Nurse navigation programs have been proposed as one solution to overburdened emergency services systems. Instead of sending an ambulance, dispatchers can direct low-level 911 calls to a team of nurses who can give advice or help callers set up an urgent care or telehealth appointment. The idea is to provide patients with the appropriate level of care while freeing up EMS resources to respond to life-threatening calls. Clackamas County recently launched a nurse navigation program, and Clark County has been operating its program in Southwest Washington for more than a year.

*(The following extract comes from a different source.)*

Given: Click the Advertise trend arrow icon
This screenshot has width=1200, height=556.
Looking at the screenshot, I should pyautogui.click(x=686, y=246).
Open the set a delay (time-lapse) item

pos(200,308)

Rocco Roncarati is the regional director for ambulance provider American Medical Response’s operations in Southwest Washington. Marlow Macht is the medical program director for Clark County EMS and an emergency physician at Legacy Salmon Creek Medical Center. They both join us to talk about how the nurse navigation program is going in Clark County.

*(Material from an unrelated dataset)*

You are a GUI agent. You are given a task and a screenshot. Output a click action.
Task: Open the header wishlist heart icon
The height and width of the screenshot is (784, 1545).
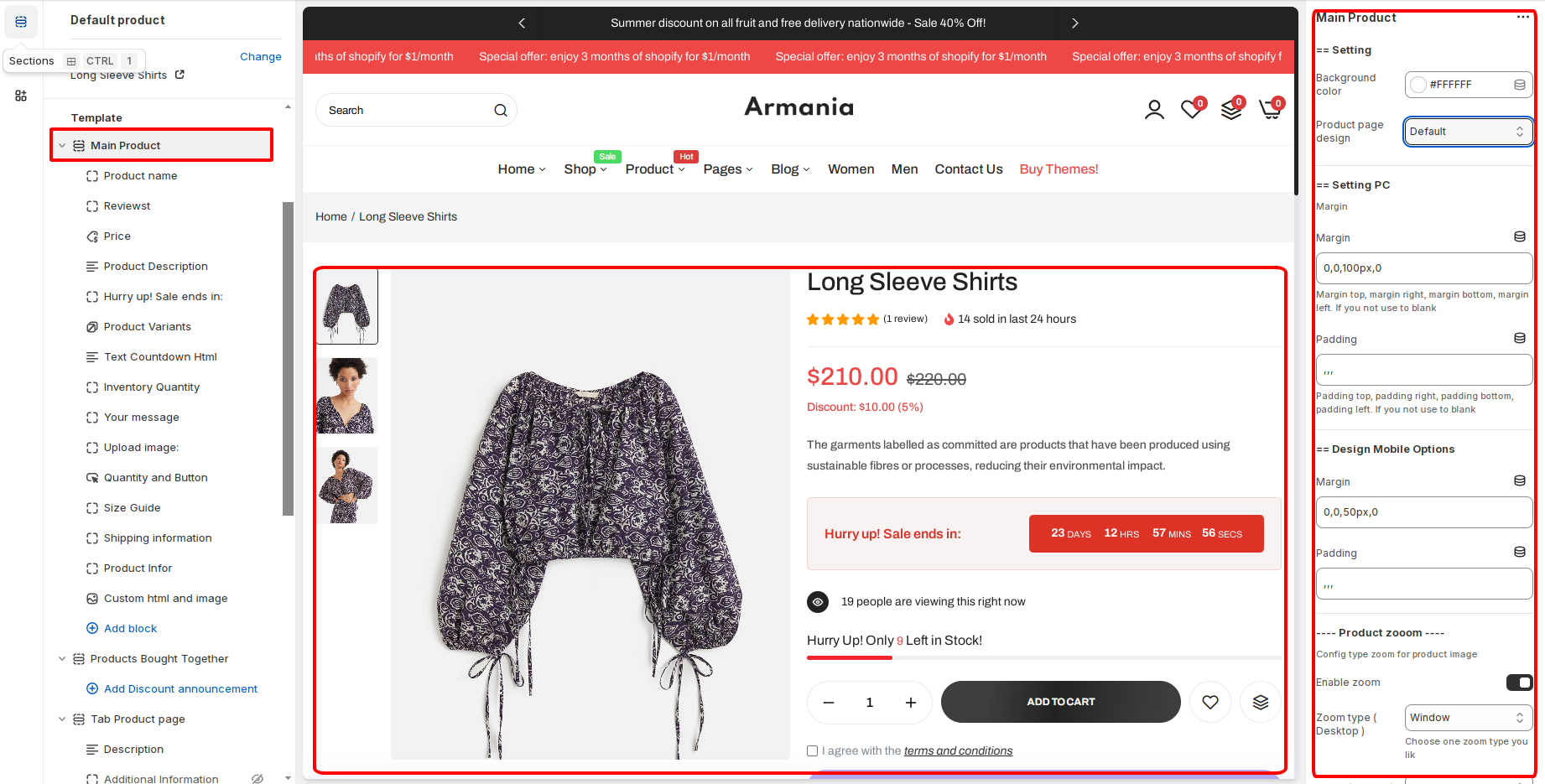[x=1191, y=110]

Note: The following transcript was transcribed digitally and validated for accuracy, readability and formatting by an OPB volunteer.
Dave Miller: From the Gert Boyle Studio at OPB, this is Think Out Loud. I’m Dave Miller. We turn now to one of the potential solutions for overburdened emergency services. Under nurse navigation programs, instead of sending an ambulance for low-level 911 calls, dispatchers can direct callers to a team of nurses. Those nurses can either give advice themselves or help set up urgent care appointments. Clackamas County recently launched a nurse navigation program, but Clark County has been operating one in Southwest Washington for about a year-and-a-half. And we thought we’d check in to see how it’s been working.
Rocco Roncarati is the regional director for American Medical Response’s operations in Southwest Washington. Marlow Macht is an emergency physician at Legacy Salmon Creek Medical Center and the medical program director for Clark County EMS. They both join us now. It’s great to have both of you on Think Out Loud.
Rocco Roncarati: Thank you.
Marlow Macht: Oh, thank you for having us.
Miller: Rocco, I want to start with the context for this. How have the kinds of calls coming into 911 changed over the last decade?
Roncarati: What we’re seeing and what we have been seeing is a lot of what we call “low-acuity” medical needs – callers that have a medical need but don’t necessarily require an emergency level treatment, but they do need to access healthcare. Unfortunately, a lot of folks and a lot of callers don’t know of the options that are out there to get the treatment that they need, without having to go to an emergency room.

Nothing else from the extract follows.